Montenegro-Wahl - Regierende DPS laut Hochrechnungen voran

Die seit 1991 in Montenegro regierende Demokratische Partei der Sozialisten (DPS) von Milo Djukanovic liegt laut ersten Hochrechnungen nach der Parlamentswahl knapp in Führung. Laut Hochrechnungen der nicht-staatlichen Organisation CEMI nach Auszählung von rund der Hälfte aller Stimmen führt die DPS mit 34,2 Prozent nur knapp vor der oppositionellen pro-serbischen Allianz mit 33,7 Prozent.

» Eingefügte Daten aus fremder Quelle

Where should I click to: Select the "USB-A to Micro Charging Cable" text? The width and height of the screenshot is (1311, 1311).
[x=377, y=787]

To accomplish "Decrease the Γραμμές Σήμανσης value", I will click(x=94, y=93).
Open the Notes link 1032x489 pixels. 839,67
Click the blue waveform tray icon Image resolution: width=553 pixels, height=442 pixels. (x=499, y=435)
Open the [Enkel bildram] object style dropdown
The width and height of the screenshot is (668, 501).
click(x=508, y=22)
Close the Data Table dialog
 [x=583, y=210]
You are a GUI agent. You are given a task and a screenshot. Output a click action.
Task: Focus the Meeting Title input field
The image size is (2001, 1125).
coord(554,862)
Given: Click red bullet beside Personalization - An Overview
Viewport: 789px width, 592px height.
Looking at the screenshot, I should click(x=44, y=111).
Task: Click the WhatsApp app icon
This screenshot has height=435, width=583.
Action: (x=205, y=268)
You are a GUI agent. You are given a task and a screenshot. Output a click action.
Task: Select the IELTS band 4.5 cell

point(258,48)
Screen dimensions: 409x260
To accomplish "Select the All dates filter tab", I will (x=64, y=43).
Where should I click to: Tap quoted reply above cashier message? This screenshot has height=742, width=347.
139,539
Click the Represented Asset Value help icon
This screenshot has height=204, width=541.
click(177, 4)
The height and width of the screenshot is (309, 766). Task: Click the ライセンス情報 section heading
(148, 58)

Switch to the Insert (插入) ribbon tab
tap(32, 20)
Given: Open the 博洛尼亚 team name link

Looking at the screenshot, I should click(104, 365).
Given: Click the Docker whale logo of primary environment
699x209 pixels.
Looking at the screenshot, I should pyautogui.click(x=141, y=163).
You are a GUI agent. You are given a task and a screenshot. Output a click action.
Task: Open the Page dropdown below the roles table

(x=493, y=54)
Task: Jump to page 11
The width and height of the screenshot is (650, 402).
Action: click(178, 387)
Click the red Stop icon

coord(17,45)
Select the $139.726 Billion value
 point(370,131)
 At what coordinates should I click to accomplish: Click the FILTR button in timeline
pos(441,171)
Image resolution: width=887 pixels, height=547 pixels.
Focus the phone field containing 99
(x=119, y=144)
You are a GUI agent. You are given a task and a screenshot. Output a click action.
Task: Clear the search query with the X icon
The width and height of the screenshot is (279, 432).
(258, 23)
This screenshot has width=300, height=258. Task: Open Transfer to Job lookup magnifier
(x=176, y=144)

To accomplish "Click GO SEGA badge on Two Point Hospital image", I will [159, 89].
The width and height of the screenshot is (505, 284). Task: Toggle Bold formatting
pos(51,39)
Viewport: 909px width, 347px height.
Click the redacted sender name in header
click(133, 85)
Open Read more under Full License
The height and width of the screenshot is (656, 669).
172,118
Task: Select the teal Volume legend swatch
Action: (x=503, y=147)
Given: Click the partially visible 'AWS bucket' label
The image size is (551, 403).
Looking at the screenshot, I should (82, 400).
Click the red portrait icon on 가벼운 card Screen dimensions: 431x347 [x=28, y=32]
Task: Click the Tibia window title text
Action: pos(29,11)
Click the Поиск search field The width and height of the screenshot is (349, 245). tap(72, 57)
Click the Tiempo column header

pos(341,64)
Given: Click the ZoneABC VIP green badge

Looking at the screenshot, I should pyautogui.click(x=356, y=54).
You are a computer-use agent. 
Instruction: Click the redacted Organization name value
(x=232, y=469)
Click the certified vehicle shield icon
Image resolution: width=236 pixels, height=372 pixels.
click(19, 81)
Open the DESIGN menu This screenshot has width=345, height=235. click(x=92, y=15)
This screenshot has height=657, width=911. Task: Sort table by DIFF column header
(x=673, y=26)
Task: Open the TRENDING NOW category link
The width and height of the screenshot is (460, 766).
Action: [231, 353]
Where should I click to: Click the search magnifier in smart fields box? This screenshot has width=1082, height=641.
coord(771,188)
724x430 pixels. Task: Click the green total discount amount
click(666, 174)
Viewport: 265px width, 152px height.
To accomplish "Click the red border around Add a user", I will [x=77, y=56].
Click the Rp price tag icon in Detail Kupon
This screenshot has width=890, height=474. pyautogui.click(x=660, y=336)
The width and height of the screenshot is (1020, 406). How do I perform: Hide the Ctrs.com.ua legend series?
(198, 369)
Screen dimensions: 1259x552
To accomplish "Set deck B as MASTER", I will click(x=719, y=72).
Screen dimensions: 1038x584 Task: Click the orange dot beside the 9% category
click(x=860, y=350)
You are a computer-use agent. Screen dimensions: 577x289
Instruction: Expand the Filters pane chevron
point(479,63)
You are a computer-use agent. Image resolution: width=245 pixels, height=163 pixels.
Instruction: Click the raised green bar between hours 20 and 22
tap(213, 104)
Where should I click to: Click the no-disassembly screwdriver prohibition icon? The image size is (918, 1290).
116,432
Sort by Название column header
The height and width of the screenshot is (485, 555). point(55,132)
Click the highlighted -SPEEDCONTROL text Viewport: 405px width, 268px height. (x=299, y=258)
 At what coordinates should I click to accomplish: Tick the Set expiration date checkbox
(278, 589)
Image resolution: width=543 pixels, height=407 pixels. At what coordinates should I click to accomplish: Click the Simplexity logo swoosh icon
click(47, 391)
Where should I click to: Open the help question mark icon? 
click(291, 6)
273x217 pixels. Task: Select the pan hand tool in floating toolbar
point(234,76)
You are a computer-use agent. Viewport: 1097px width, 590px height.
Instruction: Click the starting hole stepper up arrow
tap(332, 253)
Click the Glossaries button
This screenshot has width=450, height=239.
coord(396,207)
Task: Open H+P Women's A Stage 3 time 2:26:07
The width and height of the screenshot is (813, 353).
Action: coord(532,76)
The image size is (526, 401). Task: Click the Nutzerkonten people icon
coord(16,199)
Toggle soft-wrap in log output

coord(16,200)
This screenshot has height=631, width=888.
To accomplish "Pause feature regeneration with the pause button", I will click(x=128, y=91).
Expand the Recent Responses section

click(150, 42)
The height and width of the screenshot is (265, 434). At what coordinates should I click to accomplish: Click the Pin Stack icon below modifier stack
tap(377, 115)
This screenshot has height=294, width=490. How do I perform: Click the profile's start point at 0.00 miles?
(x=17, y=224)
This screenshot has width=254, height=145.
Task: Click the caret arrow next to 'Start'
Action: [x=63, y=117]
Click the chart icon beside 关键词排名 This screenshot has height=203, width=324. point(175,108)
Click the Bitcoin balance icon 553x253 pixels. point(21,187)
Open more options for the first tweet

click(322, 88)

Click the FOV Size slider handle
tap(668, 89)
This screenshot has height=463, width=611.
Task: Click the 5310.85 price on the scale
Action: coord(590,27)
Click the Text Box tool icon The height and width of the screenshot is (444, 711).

Auch die ersten veröffentlichten Angaben der staatlichen Wahlkommission nach der Auszählung von knapp zwei Prozent der Stimmen verweisen auf einen erneuten Wahlsieg der DPS mit knapp 37 Prozent der Stimmen vor der pro-serbischen Opposition um die Demokratische Front (DF) mit 32,4 Prozent. Die Wahlbeteiligung lag bei etwa 75 Prozent.

Der Wahlkampf war im Zeichen der durch das umstrittene Kirchengesetz weiter vertieften Spaltung zwischen den proeuropäischen und proserbischen Kräften und der Coronaviruskrise verlaufen. Mit den Appellen, die Stimme der Opposition zu geben, hat sich die serbisch-orthodoxe Kirche in den Wahlkampf dieses Mal direkt eingeschaltet. Sie befürchtet, dass die Umsetzung des im Dezember erlassenen Kirchengesetzes zum Verlust ihrer Besitztümer im Adria-Staat führen könnte. Gleichzeitig wurde an die Gläubigen auch appelliert, am Wahltag keine Kundgebungen abzuhalten, auch nicht die seit Dezember laufenden Protest-Prozessionen.